The General Directorate of Natural Reserves Private Engineering Office (PEO) and ExxonMobil Research Qatar (EMRQ) have signed a memorandum of understanding (MoU) to protect Qatar’s ecology.
The MoU provides a collective framework for the research and resources needed to fulfill long-term goals of increasing knowledge about marine habitats and species in Qatar.
“We are extremely pleased to announce our partnership with PEO to help gather robust science in support of establishing a Qatari Dugong Management Plan,” said Dr Jennifer Dupont, EMRQ research director, who led the MoU signing together with PEO director general Nawaf Jabr al-Nuaimi for Jaber bin Abdullah al-Attiyah.
Under the newly signed MoU, EMRQ will leverage existing information gathered with its research partners, Qatar University and Texas A&M at Galveston, on the local population of dugongs (marine mammals).
The MoU also enables EMRQ to provide PEO with technical advice, scientific data and technology transfer, as well as training and capacity building opportunities, among others.
Dr Dupont’s team will work collaboratively with academic research partners, along with government agencies such as the PEO, to secure necessary resources and scientific expertise needed to ensure dugongs are protected and live unhindered in their natural habitat.
“Protecting Qatar’s dugong population and other marine and species habitats in Qatar’s waters is a top priority for us, and it is with the support of research partners, such as EMRQ, that we can boost scientific understanding of these species and achieve our mission,” said al-Nuaimi.
Dugongs, which are large, long-living herbivorous marine mammals that consume sea grasses, can reach lengths of greater than three metres, weigh more than 400kg and live up to 60 years.
Historically, dugongs have had a cultural and economic importance to Qataris, having been used as both an economic and food resource in the Arabian Gulf for more than 7,500 years.
Qatar is home to the largest population of dugongs outside of Australia with two of the three most important regions in the Arabian Gulf.

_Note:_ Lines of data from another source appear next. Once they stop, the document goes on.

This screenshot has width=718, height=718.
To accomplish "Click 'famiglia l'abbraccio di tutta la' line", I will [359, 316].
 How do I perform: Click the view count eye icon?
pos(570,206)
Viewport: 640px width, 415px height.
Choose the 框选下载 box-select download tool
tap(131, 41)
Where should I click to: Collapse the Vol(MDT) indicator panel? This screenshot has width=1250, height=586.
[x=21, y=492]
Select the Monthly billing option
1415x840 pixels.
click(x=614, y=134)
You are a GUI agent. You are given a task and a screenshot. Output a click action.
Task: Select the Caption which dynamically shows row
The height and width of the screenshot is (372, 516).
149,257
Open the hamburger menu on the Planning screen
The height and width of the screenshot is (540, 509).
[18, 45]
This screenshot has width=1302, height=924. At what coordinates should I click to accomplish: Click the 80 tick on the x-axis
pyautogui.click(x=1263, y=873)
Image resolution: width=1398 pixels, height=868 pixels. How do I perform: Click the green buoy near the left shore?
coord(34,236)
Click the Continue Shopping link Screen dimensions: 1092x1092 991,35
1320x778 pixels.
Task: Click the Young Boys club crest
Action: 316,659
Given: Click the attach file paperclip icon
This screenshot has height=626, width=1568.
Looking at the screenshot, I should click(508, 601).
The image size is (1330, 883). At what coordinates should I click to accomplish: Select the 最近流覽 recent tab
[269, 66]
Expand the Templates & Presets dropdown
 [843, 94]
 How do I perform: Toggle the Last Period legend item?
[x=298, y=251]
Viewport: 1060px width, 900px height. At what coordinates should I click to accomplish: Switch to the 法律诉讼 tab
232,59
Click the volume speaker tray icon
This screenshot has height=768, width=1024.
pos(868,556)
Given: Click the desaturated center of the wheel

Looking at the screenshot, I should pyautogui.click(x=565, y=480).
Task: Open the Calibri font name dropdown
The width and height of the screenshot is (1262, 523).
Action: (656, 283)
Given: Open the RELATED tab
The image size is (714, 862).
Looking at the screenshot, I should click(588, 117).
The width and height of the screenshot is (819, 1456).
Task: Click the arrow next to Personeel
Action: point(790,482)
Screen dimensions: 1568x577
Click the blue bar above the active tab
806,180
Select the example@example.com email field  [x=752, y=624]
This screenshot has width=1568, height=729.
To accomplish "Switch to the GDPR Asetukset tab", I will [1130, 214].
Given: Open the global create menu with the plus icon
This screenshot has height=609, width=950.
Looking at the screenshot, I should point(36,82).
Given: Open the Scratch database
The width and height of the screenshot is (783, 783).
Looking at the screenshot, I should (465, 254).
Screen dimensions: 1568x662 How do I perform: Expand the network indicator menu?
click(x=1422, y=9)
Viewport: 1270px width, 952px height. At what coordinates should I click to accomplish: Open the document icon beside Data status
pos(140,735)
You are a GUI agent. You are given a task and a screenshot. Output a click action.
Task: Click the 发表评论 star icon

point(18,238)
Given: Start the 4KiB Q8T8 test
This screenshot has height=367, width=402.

As mammals with a low reproductive output, dugongs are listed as “Vulnerable to Extinction” by the International Union for the Conservation of Nature.  
Currently, dugongs in Qatar face challenges including incidental fishing and habitat degradation.  The extreme marine and physical environment of the Arabian Gulf, as well as the northern limit of dugong distribution, likely means that their life-history differs from populations in Australia.
EMRQ and PEO have collaborated in the past in support of Qatar’s dugong population.  In February, the two parties completed a one-day field mission to locate live dugongs off the west coast of Qatar as part of ongoing data collection efforts to better understand the distribution, abundance and behaviour of the Qatar dugong population.
The field mission resulted in video and photographic documentation of the dugongs as they travelled and fed in the area, and is the first time that live animals have been documented as part of current research efforts.
EMRQ and PEO, in partnership with QU, have also been collaborating to commission a research project to study the ecology and geology of the inland sea (Khor Al-Udaid), to help better protect it.